La miniserie è il traguardo di un lungo percorso avviato ormai sei anni fa, e di uno sforzo produttivo mastodontico che ci ha restituito un prodotto solido e maturo. Un prodotto capace di sfruttare i fattori chiave del kolossal in nome della scrittura, valorizzata da un’estetica che implementa l’impalcatura narrativa con premesse ideali e finalità ben chiare. Da qui il finale, meno spettacolare di quanto potesse aspettarsi il pubblico più disattento: un epilogo, tuttavia, coerente con quello che avevamo visto fin dalla primissima puntata. Si passa così attraverso la cura maniacale di ogni dettaglio e si porta a casa un titolo dal respiro artigianale, sempre meno abituale nella serialità odierna.

Una cura elogiata dalla critica, affascinata dall’ortodosso rispetto del mondo raccontato.

Michel Ghanem di The Cut ha per esempio scritto: “La scenografia è stata costruita meticolosamente, dai giardini rocciosi alle migliaia di costumi fatti a mano “. Una recensione di The Hollywood Reporter parla di “un misto di dettagli sensibili e apprezzamento utilitaristico. Tutto sembra vissuto e non solo accattivante per la vista”.

Sottoscriviamo anche le virgole: Shōgun ci ha ricordato perché le serie tv abbiano assunto un ruolo tanto importante nelle nostre vite, e perché abbiano trovato nel tempo una dignità artistica e culturale di tale livello.

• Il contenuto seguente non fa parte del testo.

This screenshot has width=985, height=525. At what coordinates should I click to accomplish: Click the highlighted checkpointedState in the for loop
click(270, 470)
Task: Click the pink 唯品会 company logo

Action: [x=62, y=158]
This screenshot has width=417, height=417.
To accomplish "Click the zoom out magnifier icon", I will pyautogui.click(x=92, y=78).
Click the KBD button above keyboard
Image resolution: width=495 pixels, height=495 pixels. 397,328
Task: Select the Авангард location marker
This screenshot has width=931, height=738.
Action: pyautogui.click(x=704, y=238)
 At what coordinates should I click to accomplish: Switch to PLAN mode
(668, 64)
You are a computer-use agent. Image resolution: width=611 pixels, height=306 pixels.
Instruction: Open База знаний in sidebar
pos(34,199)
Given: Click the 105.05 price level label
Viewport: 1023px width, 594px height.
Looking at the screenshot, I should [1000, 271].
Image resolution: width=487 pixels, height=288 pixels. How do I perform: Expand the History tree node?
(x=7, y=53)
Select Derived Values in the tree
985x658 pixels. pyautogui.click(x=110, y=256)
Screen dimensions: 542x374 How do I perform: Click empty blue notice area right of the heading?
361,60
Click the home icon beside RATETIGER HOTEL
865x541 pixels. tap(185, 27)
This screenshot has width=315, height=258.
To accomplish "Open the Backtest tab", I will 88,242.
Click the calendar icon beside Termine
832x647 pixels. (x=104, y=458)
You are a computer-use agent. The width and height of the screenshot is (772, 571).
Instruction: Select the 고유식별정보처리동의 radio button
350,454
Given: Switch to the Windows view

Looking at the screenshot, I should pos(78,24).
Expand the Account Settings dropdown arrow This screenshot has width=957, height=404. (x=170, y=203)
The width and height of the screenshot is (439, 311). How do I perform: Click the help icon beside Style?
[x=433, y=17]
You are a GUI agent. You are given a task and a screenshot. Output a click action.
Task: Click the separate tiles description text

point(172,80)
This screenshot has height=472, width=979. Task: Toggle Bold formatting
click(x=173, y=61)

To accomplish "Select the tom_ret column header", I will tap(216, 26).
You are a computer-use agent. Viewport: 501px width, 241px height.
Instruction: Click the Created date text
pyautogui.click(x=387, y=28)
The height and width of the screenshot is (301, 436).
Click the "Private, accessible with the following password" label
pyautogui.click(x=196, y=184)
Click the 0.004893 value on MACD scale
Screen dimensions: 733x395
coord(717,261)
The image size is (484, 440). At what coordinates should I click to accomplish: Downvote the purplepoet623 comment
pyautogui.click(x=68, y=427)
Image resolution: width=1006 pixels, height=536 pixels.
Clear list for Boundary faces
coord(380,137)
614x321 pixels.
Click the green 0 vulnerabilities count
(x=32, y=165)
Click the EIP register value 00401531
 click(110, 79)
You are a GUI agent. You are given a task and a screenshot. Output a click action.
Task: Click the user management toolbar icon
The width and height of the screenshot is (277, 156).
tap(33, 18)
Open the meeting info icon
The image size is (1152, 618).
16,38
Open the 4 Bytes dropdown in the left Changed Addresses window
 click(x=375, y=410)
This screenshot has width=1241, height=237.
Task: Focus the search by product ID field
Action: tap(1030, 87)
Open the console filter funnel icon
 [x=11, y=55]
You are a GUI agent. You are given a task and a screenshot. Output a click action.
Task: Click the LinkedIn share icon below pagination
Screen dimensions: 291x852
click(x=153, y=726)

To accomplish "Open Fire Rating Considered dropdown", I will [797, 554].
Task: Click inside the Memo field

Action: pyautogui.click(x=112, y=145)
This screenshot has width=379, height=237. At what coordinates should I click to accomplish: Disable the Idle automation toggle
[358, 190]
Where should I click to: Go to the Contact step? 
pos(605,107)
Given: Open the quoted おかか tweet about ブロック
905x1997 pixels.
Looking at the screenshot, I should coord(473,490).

Per fortuna c’è ancora chi crede nella qualità, e il risultato sotto gli occhi di tutti: questa miniserie ha scritto una pagina importante nella storia recente delle serie tv, ed è destinata a rappresentare il presente e il futuro della televisione. Esageriamo? No. È Shōgun ad aver esagerato, regalandoci un’opera che ricorderemo a lungo.